(Dataset entries)
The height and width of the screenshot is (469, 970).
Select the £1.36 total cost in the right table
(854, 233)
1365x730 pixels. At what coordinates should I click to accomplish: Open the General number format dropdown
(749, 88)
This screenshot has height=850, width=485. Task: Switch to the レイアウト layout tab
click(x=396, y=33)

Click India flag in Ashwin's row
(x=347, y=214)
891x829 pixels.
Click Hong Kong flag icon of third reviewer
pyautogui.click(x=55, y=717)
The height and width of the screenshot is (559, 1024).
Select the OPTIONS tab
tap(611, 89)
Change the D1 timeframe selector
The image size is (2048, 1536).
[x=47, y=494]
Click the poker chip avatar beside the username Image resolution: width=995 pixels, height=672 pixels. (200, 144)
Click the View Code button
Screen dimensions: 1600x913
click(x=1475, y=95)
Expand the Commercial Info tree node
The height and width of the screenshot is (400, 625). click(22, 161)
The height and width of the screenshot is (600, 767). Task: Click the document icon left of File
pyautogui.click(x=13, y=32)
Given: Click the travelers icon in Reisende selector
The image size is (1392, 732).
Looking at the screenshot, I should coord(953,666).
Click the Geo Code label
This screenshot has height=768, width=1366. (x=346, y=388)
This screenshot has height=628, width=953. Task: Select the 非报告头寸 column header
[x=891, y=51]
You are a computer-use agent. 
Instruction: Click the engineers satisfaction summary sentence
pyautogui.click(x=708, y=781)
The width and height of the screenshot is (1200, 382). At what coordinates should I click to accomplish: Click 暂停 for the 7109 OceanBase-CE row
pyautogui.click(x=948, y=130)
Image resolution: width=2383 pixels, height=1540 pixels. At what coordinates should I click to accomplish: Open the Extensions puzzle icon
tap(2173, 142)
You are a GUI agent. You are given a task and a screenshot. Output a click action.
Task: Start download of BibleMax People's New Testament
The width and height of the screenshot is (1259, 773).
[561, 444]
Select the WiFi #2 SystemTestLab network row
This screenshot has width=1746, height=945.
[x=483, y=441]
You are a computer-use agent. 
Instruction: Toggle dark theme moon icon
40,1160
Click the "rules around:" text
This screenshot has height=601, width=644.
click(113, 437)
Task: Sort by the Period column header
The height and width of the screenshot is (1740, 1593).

Task brief: Rewrite the items above, replacing every "column header" with "column heading" and leaving everything else as it is.

The solution:
The height and width of the screenshot is (469, 970).
Select the £1.36 total cost in the right table
(854, 233)
1365x730 pixels. At what coordinates should I click to accomplish: Open the General number format dropdown
(749, 88)
This screenshot has height=850, width=485. Task: Switch to the レイアウト layout tab
click(x=396, y=33)

Click India flag in Ashwin's row
(x=347, y=214)
891x829 pixels.
Click Hong Kong flag icon of third reviewer
pyautogui.click(x=55, y=717)
The height and width of the screenshot is (559, 1024).
Select the OPTIONS tab
tap(611, 89)
Change the D1 timeframe selector
The image size is (2048, 1536).
[x=47, y=494]
Click the poker chip avatar beside the username Image resolution: width=995 pixels, height=672 pixels. (200, 144)
Click the View Code button
Screen dimensions: 1600x913
click(x=1475, y=95)
Expand the Commercial Info tree node
The height and width of the screenshot is (400, 625). click(22, 161)
The height and width of the screenshot is (600, 767). Task: Click the document icon left of File
pyautogui.click(x=13, y=32)
Given: Click the travelers icon in Reisende selector
The image size is (1392, 732).
Looking at the screenshot, I should coord(953,666).
Click the Geo Code label
This screenshot has height=768, width=1366. (x=346, y=388)
This screenshot has height=628, width=953. Task: Select the 非报告头寸 column heading
[x=891, y=51]
You are a computer-use agent. 
Instruction: Click the engineers satisfaction summary sentence
pyautogui.click(x=708, y=781)
The width and height of the screenshot is (1200, 382). At what coordinates should I click to accomplish: Click 暂停 for the 7109 OceanBase-CE row
pyautogui.click(x=948, y=130)
Image resolution: width=2383 pixels, height=1540 pixels. At what coordinates should I click to accomplish: Open the Extensions puzzle icon
tap(2173, 142)
You are a GUI agent. You are given a task and a screenshot. Output a click action.
Task: Start download of BibleMax People's New Testament
The width and height of the screenshot is (1259, 773).
[561, 444]
Select the WiFi #2 SystemTestLab network row
This screenshot has width=1746, height=945.
[x=483, y=441]
You are a computer-use agent. 
Instruction: Toggle dark theme moon icon
40,1160
Click the "rules around:" text
This screenshot has height=601, width=644.
click(113, 437)
Task: Sort by the Period column heading
The height and width of the screenshot is (1740, 1593).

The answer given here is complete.